Als sich die Attack-Mode-Strategien des Großteils so langsam aussortierten, krachte es plötzlich massiv. Der WM-Führende Cassidy kratzte ohne rechtes Hinterrad rauchend die Mauer entlang. Zuvor hatte sich der Rest seiner Front unter dem Auto verkeilt und ihn in die Begrenzung geschoben. Glücklicherweise blieb der Neuseeländer unverletzt. Sein Fokus wanderte schnell zum nächsten Rennen in Tokio (30. März), wo er viele Lebensjahre verbracht hatte.

Formel E - São Paulo 2024 - Maximilian Günther - Maserati-DS Foto: Motorsport Images

Eine doppelte Strafe hielt Maximilian Günther länger am Ende des Feldes. Doch der Deutsche in Maserati-Diensten hatte Großes für die Aufholjagd vor.

Evans vor zweitem São-Paulo-Sieg

Im Cockpit des führenden McLaren-Nissan kochte die Stimmung hinter dem anschließenden Safety Car hoch. Bird schimpfte über den trödelnden Evans: "Der lässt zu viel Abstand, das ist ganz klar eine Strafe." Die wahrscheinlich eh zu beschäftigte Rennleitung ließ sich auf die beiden Spielchen der früheren Jaguar-Kollegen allerdings nicht ein. Komplettiert wurde die Top 5 beim Restart durch Pascal Wehrlein, Jake Dennis und António Félix da Costa. Maximilian Günther lag auf einem herausragenden neunten Platz.

Entgegen den Erwartungen brach beim Neustart zu Beginn der 20. Runde kein übergroßes Chaos aus, stattdessen wurde sich bei der Energie auf die Verlängerung vorbereitet. Bird, der seit 36 Rennen auf einen Sieg wartete, hielt lange Evans hinter sich. Dieser wiederum nervte Wehrlein von Runde zu Runde mehr durch das Spar-Bummeln.

Mit der drei Umläufe umfassenden Overtime in Aussicht stieg die Dringlichkeit zügig an. Erst konnte Mitch Evans einen Weg an Bird vorbei finden, dann knackte der Kunde Dennis den Werksfahrer Wehrlein. Zwischen dem Führungsduo und den Verfolgern brach sogar eine Lücke auf, die einen Dreikampf um den Sieg wie 2023 verhinderte. In beiden Kampfpaketen war das letzte Kilowatt aber noch nicht verbraucht.

Formel E - São Paulo 2024 - Sam Bird - McLaren-Nissan - Mitch Evans - Jaguar Foto: Motorsport Images

Nicht nur der Platz an der Spitze war hart umkämpft, dahinter mischte Nissan-Fahrer Oliver Rowland die Porsche-Jungs auf.

Bird schlägt rechtzeitig zurück

Obwohl Sam Bird mehrfach dazu angehalten wurde, sein Auto außerhalb des Windschattens zu kühlen, gab er nicht auf.
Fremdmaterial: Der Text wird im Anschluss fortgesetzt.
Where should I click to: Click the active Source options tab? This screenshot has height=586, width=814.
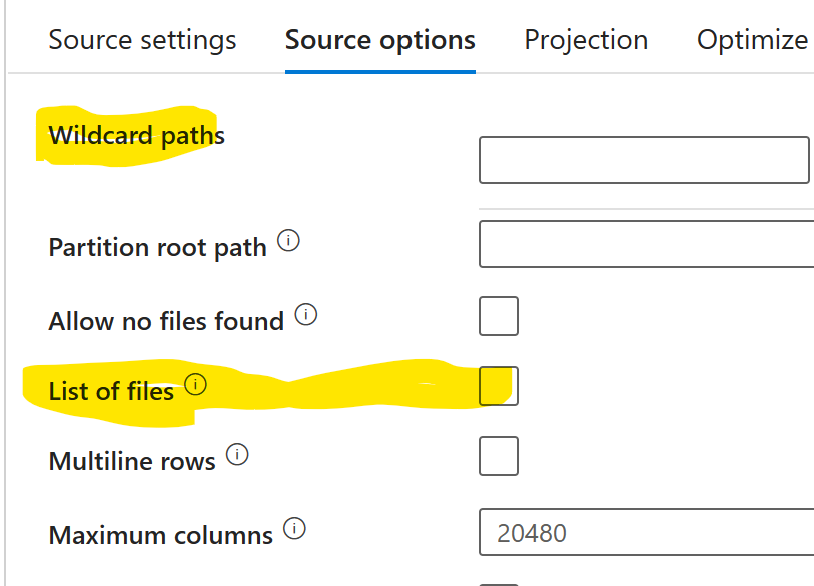(380, 40)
Mit beschwichtigenden Worten an den Renningenieur und einem häufig weit genug versetzten McLaren blieb er am Jaguar dran. Evans ließ ihm schließlich genügend Raum in den letzten Kurven, um eine verzweifelte Attacke zu ermöglichen.
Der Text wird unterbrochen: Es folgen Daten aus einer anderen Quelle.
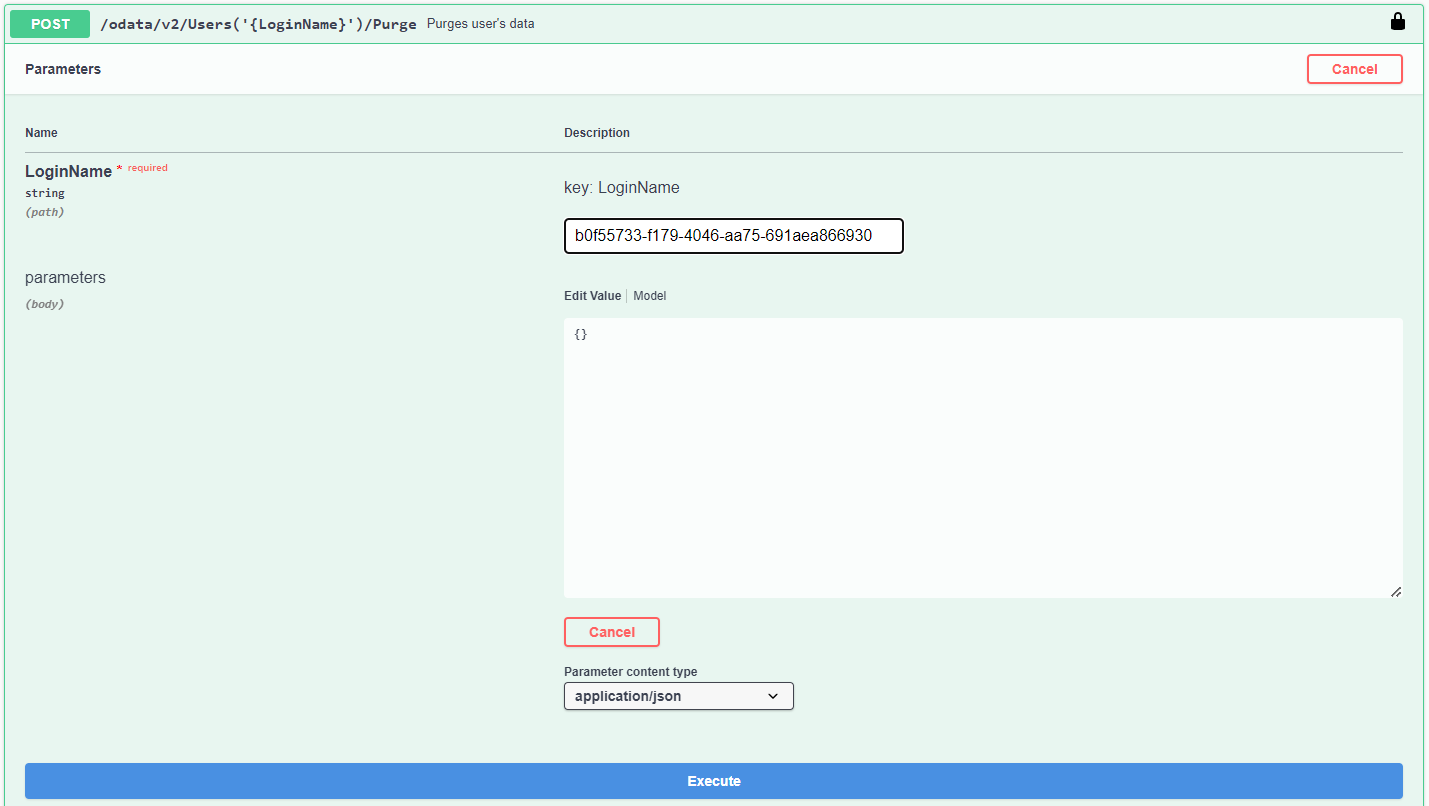Click the "key: LoginName" description text

[x=621, y=187]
Bird sammelte all seine Erfahrung und schaffte tatsächlich kurz vor knapp außen den Sprung an die brasilianische Sommer-Sonne. Die McLaren-Box, die zu großen Teilen noch aus Mercedes-Personal besteht, mutierte zum Mini-Sambódromo. Ihr erster oranger Sieger richtete ihr sinngemäß aus: "Nicht schlecht für einen alten Herren, oder?" Evans gönnte es seinem ehemaligen, stets fair gebliebenen Kollegen, "dem Orange ja doch steht."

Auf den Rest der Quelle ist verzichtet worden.